Tommaso Turci, giornalista di Dazn, è intervenuto sulla nostra Radio Tutto Napoli, prima radio tematica sul Napoli, in onda tutto il giorno, che puoi vedere qui sul sito o ascoltare sulle app (qui per Iphone o qui per Android) ed in auto col DAB.

Che idea ti sei fatto sull’inchiesta e sulle possibili conseguenze?

"Credo sia ancora abbastanza prematuro per farsi un’idea concreta su quelle che saranno le conseguenze. Quello che posso dire è che, per il momento del nostro calcio e per quello che abbiamo vissuto negli ultimi mesi, è una botta che non ci voleva. Per chi vorrebbe semplicemente raccontare e parlare di calcio diventa tutto più complicato. Entreremo nel merito nei prossimi giorni e nelle prossime settimane, ma dover raccontare anche queste vicende dispiace e purtroppo è un male comune."

Che impressione ti ha fatto Milan-Juventus vista da bordocampo?

"Io credo di essere stato uno dei pochi a essersi divertito, perché quando hai due grandi allenatori a portata di mano e riesci a cogliere le loro indicazioni, le scelte e le strategie, guardi la partita con un occhio diverso. È stata una gara con spazi molto intasati e a un certo punto la sensazione era che il pareggio potesse andare bene a entrambe. Però nella lettura tattica questi due allenatori offrono sempre spunti interessanti. Non mi aspettavo una partita spettacolare e, sinceramente, vissuta da vicino è stata comunque piacevole."

Che partita ti aspetti tra Como e Napoli?

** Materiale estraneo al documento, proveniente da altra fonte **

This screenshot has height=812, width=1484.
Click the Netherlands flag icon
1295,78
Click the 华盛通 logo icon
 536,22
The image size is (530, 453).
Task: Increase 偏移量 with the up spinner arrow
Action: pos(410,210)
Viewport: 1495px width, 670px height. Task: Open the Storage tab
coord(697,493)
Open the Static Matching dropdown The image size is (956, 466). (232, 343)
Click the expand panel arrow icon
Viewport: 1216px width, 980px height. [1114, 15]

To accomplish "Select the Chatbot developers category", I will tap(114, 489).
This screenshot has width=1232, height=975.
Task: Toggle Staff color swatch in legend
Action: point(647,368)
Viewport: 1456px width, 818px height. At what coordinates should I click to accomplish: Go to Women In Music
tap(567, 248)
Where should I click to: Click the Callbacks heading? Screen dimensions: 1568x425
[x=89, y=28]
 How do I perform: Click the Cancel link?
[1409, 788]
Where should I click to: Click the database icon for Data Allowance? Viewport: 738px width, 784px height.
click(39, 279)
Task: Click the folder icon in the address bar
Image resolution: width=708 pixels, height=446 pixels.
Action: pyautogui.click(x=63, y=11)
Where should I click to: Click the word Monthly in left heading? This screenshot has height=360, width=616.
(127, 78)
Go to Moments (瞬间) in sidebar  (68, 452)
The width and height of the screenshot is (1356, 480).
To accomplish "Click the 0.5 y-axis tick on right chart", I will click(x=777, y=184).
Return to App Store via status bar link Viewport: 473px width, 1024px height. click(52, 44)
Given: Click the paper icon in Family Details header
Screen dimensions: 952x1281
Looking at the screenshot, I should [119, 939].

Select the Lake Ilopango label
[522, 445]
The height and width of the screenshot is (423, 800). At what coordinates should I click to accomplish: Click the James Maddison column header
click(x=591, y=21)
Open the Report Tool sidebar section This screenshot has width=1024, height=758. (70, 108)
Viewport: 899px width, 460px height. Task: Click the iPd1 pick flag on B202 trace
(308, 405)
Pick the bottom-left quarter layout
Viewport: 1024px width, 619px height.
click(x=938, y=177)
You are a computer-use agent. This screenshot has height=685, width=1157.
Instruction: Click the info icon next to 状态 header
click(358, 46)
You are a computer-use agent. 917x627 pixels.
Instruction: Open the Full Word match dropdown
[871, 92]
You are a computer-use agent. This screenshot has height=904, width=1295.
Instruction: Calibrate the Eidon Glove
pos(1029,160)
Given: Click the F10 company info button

"Mi aspetto una partita più aperta rispetto alle precedenti. Bisognerà capire chi starà meglio dal punto di vista fisico, perché siamo in una fase della stagione in cui la brillantezza fa la differenza. Mi aspetto una gara con più occasioni e con due squadre che proveranno a vincere. L’auspicio è che sia una partita divertente."

Qual è stata la sorpresa e la delusione della Serie A?

"Come sorpresa scelgo Bisseck dell’Inter, soprattutto per la continuità e per la crescita mostrata, in particolare nell’attenzione e nella gestione di alcune situazioni. Per quanto riguarda le delusioni, ce ne sono diverse, ma direi la Fiorentina, che per qualità della rosa e aspettative iniziali poteva fare di più. Anche alcune squadre di metà classifica, come il Torino, potevano dare qualcosa in più. Mi piacerebbe vedere più ambizione in queste realtà."

Come migliorare la competitività del campionato?

"La zona di metà classifica rischia di rendere le ultime partite poco significative. Si potrebbe pensare a formule come i playout per aumentare la competitività e dare più stimoli anche alle squadre già salve. La Serie B, da questo punto di vista, è molto più viva fino alla fine."

Altre sorprese della stagione?

"Il Sassuolo di Grosso è una grande sorpresa: tanti giovani si sono inseriti bene e l’allenatore sta dimostrando qualità importanti. È forse sottovalutato per quello che potrebbe fare anche in contesti più ambiziosi."